Point C: In this case, the calculation rule for kWh is not done on the basis of the last reading taken and transmitted by the customer, but starts from the last reading transmitted by GRDF 4 months ago.
The calculation is therefore:
[(customer meter reading No. 2 – GRDF reading) x the supplier’s last known conversion coefficient] from which is deducted the kWh of the 1st 2 month period (that is, the calculation of point B).
This rule can lead to inconsistencies in the display of rounding up and down on some of the bills. However, this method of calculation is correct and takes full account of your own meter readings No. 2.
The supplier’s processes in order to calculate consumption to be used in the 3 scenarios (consumption estimate; taking account of the customer meter reading on the 1st intermediate bill; taking account of the customer meter reading on the 2nd intermediate bill) are correctly applied.

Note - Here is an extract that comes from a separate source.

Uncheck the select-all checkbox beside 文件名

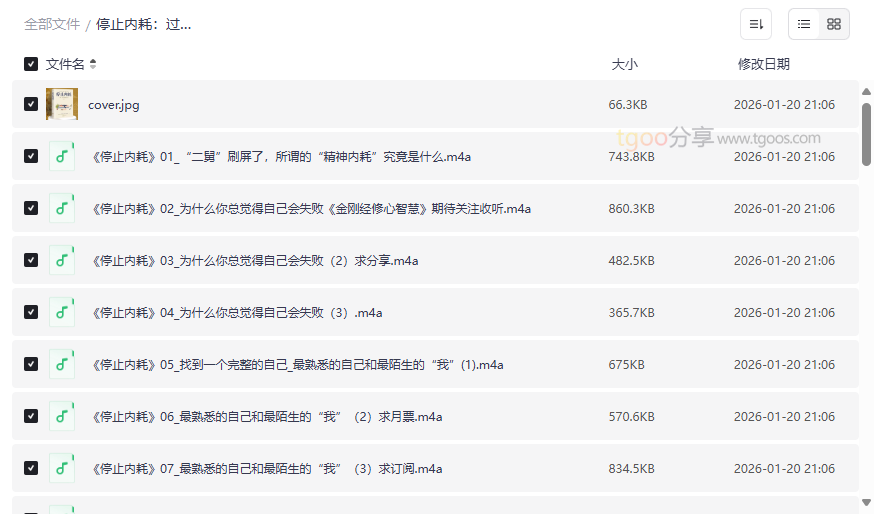(x=31, y=64)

However, it remains that in some cases (especially when consumption is low), the risks of rounding the data displayed up or down are not totally consistent with the calculation of consumption (which is nevertheless correct).
The M @ Relève service takes account of the transmitted values. This allows a “fair calculation” (term used by the supplier on the website and justifiably) of consumption at the time of the 2 intermediate bills (2nd and 4th month). On the other hand, the calculation rules should be more explicitly indicated on the site, in order to allow the consumer to understand the logic behind calculation of the intermediate bills (even if this all seems somewhat technical).

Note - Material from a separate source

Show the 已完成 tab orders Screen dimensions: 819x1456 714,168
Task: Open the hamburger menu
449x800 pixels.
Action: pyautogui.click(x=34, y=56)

It should also be noted that, although the customer meter readings allow calculation on the basis of the transmitted readings of the intermediate bills, these readings are not used for calculation of the regularising bill which is only based on the data transmitted by GRDF, and from which payments of intermediate bills are withdrawn (based on customer meter readings). This method should also appear more clearly on the website.
This information would allow a consumer to check their bill more precisely, or to redo the consumption calculations if they wish, and enable the supplier’s call centre agents to provide this information.
Call centre agents must be able to provide detailed explanations of the M@ Relève offer when a customer of ENGIE asks them for details or if they do not understand certain approximations made on their billing. To that end the Q&A and the explanatory sheet concerning the M@ Relève offer should be updated on the supplier’s web site, as should the scripts of the call centre agents (to enable them to refer to the sheet in the Q&A).
It is worth noting however that the progressive roll-out of smart meters should resolve these difficulties, which are inherent to the fact that meter readings are not as yet frequent enough to enable accurate monthly billing.
The Mediation team recommends supplementing the information on the M@ Relève offer present on the explanatory sheet of the website and in the suppliers’ FAQ. Specifically, the elements to be included are:
– More fully explain the (normal) uncertainties related to some of the parameters taken into account in billing (frequency of price changes and knowledge of the conversion coefficient, which involves estimating consumption month by month, despite bimonthly billing);
– Indicate the rules applied to calculate each bill, which can then explain, in compliance with the decree on energy bills, why some data, especially in cases of low consumption, may be approximate (because of the rules for rounding calculations up or down).
However, it is important to remember that the suppliers’ processes for calculating the figure for consumption are correctly applied. And this in the three possible scenarios (estimation of consumption; taking account of the customer reading on the 1st intermediate bills; taking account of the customer reading on the 2nd intermediate bills).